KANDAHAR, Afghanistan (Reuters) - Pamili has not heard from his three
brothers and two cousins since they left Kandahar four weeks ago to
ply the ancient trade route that funnels fuel and drugs between
Pakistan, Iran and Central Asia.

But friends who recently returned from the city of Herat, 400 km (250
miles) to the northwest, told him the five were among 80 ethnic
Pashtun drivers hijacked, robbed and thrown in jail there by ethnic
Tajiks.

"We sent relatives to go and look for them, but they were hijacked
too," said Pamili, chief of a village on the outskirts of Kandahar.

"It was only because they were Pashtun. If this continues, we will do
the same here. We will arrest anyone from Herat and take their vehicles."

Tribal turf squabbles such as these -- which can quickly escalate into
bloodshed in a country awash with AK-47s -- were largely suppressed
under the austere rule of the Taliban.

Convoys of brightly enamelled trucks, many smuggled from Europe,
lugged Uzbek cotton, Iranian gasoline, and Afghan opium in safety
across the deserts and mountain passes of the old Silk Road.

Since the Taliban lost hold of their birthplace, Kandahar, tribal
leaders have once again started jostling for control of the roads that
are the only real source of income for many in an area bereft of
industry and agriculture.

Now many Pashtuns fear a return to the days when feuding warlords set
up checkposts every few miles on the roads around Kandahar, demanding
extortionate tolls for a safe passage, or pillaging and murdering at
will.

"At least the Taliban brought us peace and stability," said Pamili,
sitting cross-legged on a moth-eaten carpet in his packed mud house.
"Now all that is gone."

FEUDS DATE BACK CENTURIES

The tensions between Kandahar and Herat date back centuries. Kandahar
is predominantly Pashtun -- Afghanistan's largest ethnic group which
makes up 40 percent of the population and is mainly Sunni Muslim.

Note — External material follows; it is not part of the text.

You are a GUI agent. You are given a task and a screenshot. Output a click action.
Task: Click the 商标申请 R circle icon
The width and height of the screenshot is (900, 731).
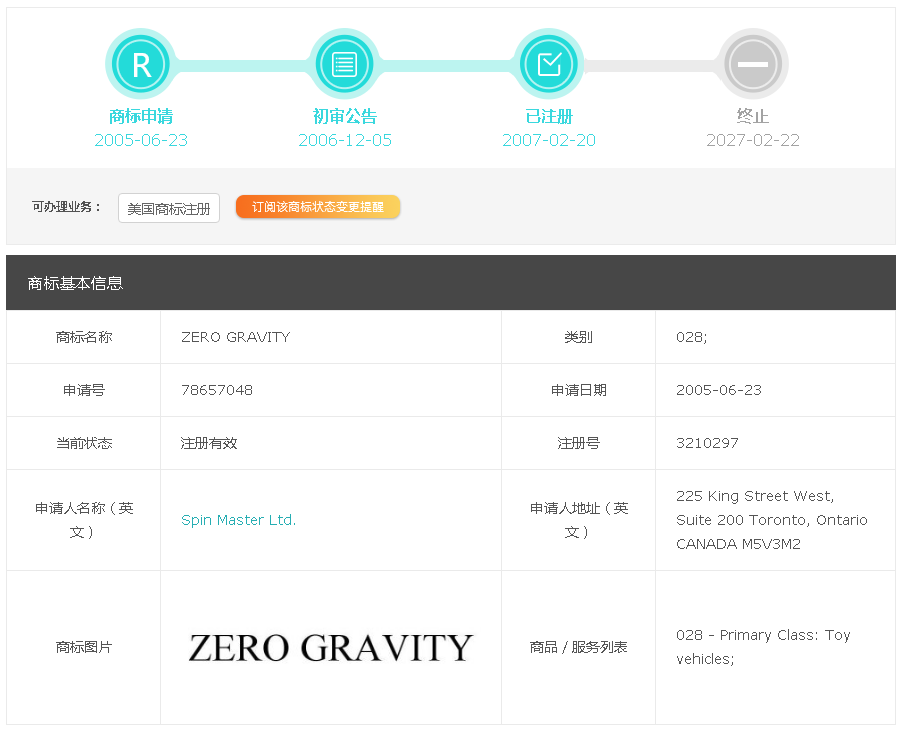(141, 64)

Herat, about 100 km (60 miles) from the Iranian border, is made up
largely of Persian-speaking Tajiks and Shi'ite Muslims.

But even among the Pashtun, there are intense rivalries between
various tribes -- the Achakzai, Noorzai and Popalzai to name but a few
- -- who have carved up the areas around Kandahar.

For the moment, the tribes are bound together in a delicate alliance
under the nominal authority of Gul Agha, a former dog-fighter, who has
resumed his pre-Taliban position as Kandahar governor.

However, reporters who arranged an escort from the Pakistani border to
Kandahar with a close relative of Gul Agha quickly found themselves in
the clutches of a rival tribe.

"Those people have no power here. The Achakzai control this part of
the road," said one of the leaders of the group, a Kalashnikov slung
on his shoulder, before locking the reporters in a room until they
agreed to switch escorts.

TRANSPORT MAFIA

It was precisely this feuding that tore Afghanistan apart after the
Soviet withdrawal in 1989, and helped to bring the Taliban to power
five years later.

In 1993, the author and Afghanistan specialist Ahmed Rashid says he
passed through more than 20 checkpoints on the 130-mile road from the
Pakistani city of Quetta to Kandahar.

"The transport mafia who were trying to open up routes to smuggle
goods between Quetta and Iran and the newly independent state of
Turkmenistan found it impossible to do business," he wrote in his
best-selling book, "Taliban".

After they took Kandahar, the Taliban cleared the checkposts, set up a
one-toll payment system, and patrolled the highway from Pakistan -- to
the delight of the truck-driving mafia.

Under the strict gaze of the Taliban mullahs, heavily sponsored by the
transport godfathers, the road teemed again with convoys.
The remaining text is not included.